**Обязательное задание a:** Пожалуйста, выпишите без изменений все строки записей, которые идут после отрывка. Изображения в ответ не включайте.

**Отрывок из текста:**
-----
А позднее он узнал, что и на заводе у станков, у агрегатов стоят в числе других рабочих бывалые моряки, участники сражений с Деникиным, с Врангелем, с войсками Антанты, и как-то в заводском клубе, на вечере воспоминаний, затаив дыхание, слушал их простые рассказы о ратных, непростых делах.
Пожалуй, именно в тот вечер он впервые видел и себя в мечте то пограничником в дозоре, то матросом на боевом корабле. Но мало ли мечтаний свойственно молодости, пока не обретется избранное дело, которое как будто единственное для тебя. Нет, эта мечта не ушла, не забылась, со временем только окрепла и стала решением: теперь он знал свой путь.
Заводские друзья называли его Вануней. В этой кличке звучала добрая усмешка: возможно, в ту пору он был по-деревенски простоват. Но когда в один из тех дней в цехе случилась авария, добродушный Вануня прямо указал на виновника, мастера цеха, и так резко обвинял, что мастер, высокий авторитет, к тому же в прошлом революционный моряк, признавая с горечью вину, все же одобрительно заметил:
— У парня характер — бритва. Порядок. Так, Вануня, держать…
Человеку крутого характера, казалось бы, с другими не просто ужиться. Но другим в нем нравились именно эти черты: волевая хватка и прямота. Вскоре его избрали в заводской комитет комсомола. Он сразу же занялся бытом дружков цементников: молодежное общежитие было похоже на горьковскую ночлежку с непонятной, нелепой традицией грязи, небрежности, водки и карт. Карты собрали, сложили в кучу, растоптали ногами, а потом сожгли. Пьяниц судили коллективом и самых непутевых выставили за дверь. Вытряхнули мусор, вымыли, покрасили полы и побелили стены. Под окнами разбили цветники, построили прачечную, завели красный уголок с библиотекой и читальней. Словно бы шутя, играючись, росло оно и ширилось, доброе дело, — девчата расшили занавески и расстелили коврики, а в прихожей уселся важный и очень довольный должностью бородач швейцар.
-----
**Исходные материалы:**
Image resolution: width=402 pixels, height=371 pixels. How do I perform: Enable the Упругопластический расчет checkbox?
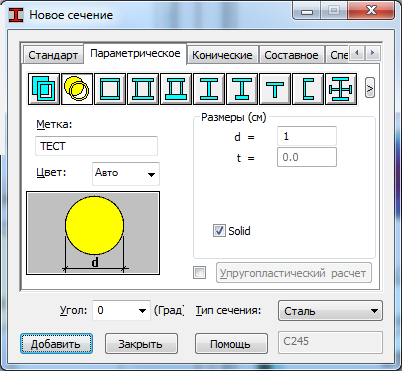pos(199,273)
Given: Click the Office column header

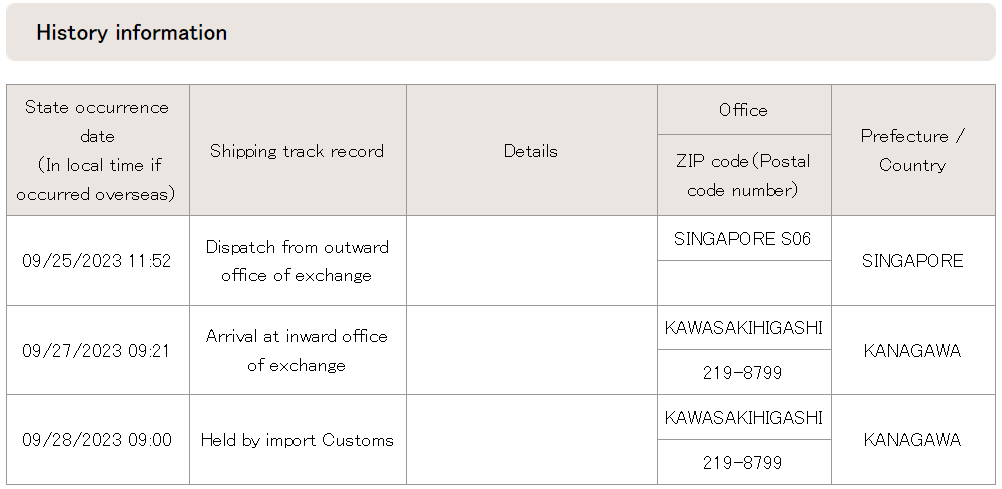Looking at the screenshot, I should coord(743,110).
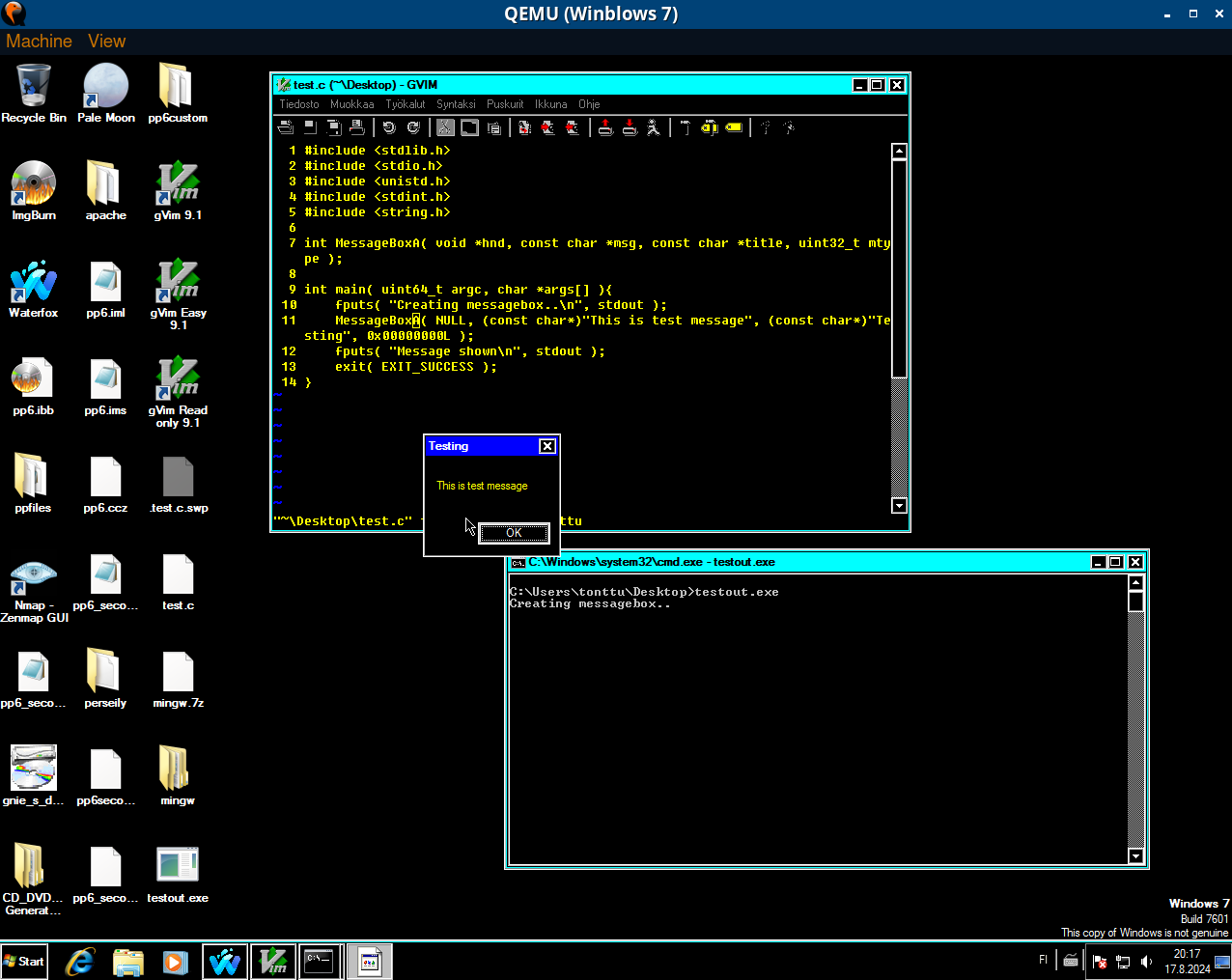Viewport: 1232px width, 980px height.
Task: Click GVIM scrollbar down arrow
Action: [x=899, y=505]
-----
**Обязательное задание b:** Измените в отрывке часть, которая начинается словами "А позднее он" и заканчивается словами "ратных, непростых делах.": приведите её заново, заменив "моряки" на "матросы".

**Полный ответ a:**
Image resolution: width=402 pixels, height=371 pixels. How do I perform: Enable the Упругопластический расчет checkbox?
pos(199,273)
Given: Click the Office column header

Looking at the screenshot, I should coord(743,110).
Viewport: 1232px width, 980px height.
Task: Click GVIM scrollbar down arrow
Action: [x=899, y=505]

**Полный ответ b:**
А позднее он узнал, что и на заводе у станков, у агрегатов стоят в числе других рабочих бывалые матросы, участники сражений с Деникиным, с Врангелем, с войсками Антанты, и как-то в заводском клубе, на вечере воспоминаний, затаив дыхание, слушал их простые рассказы о ратных, непростых делах.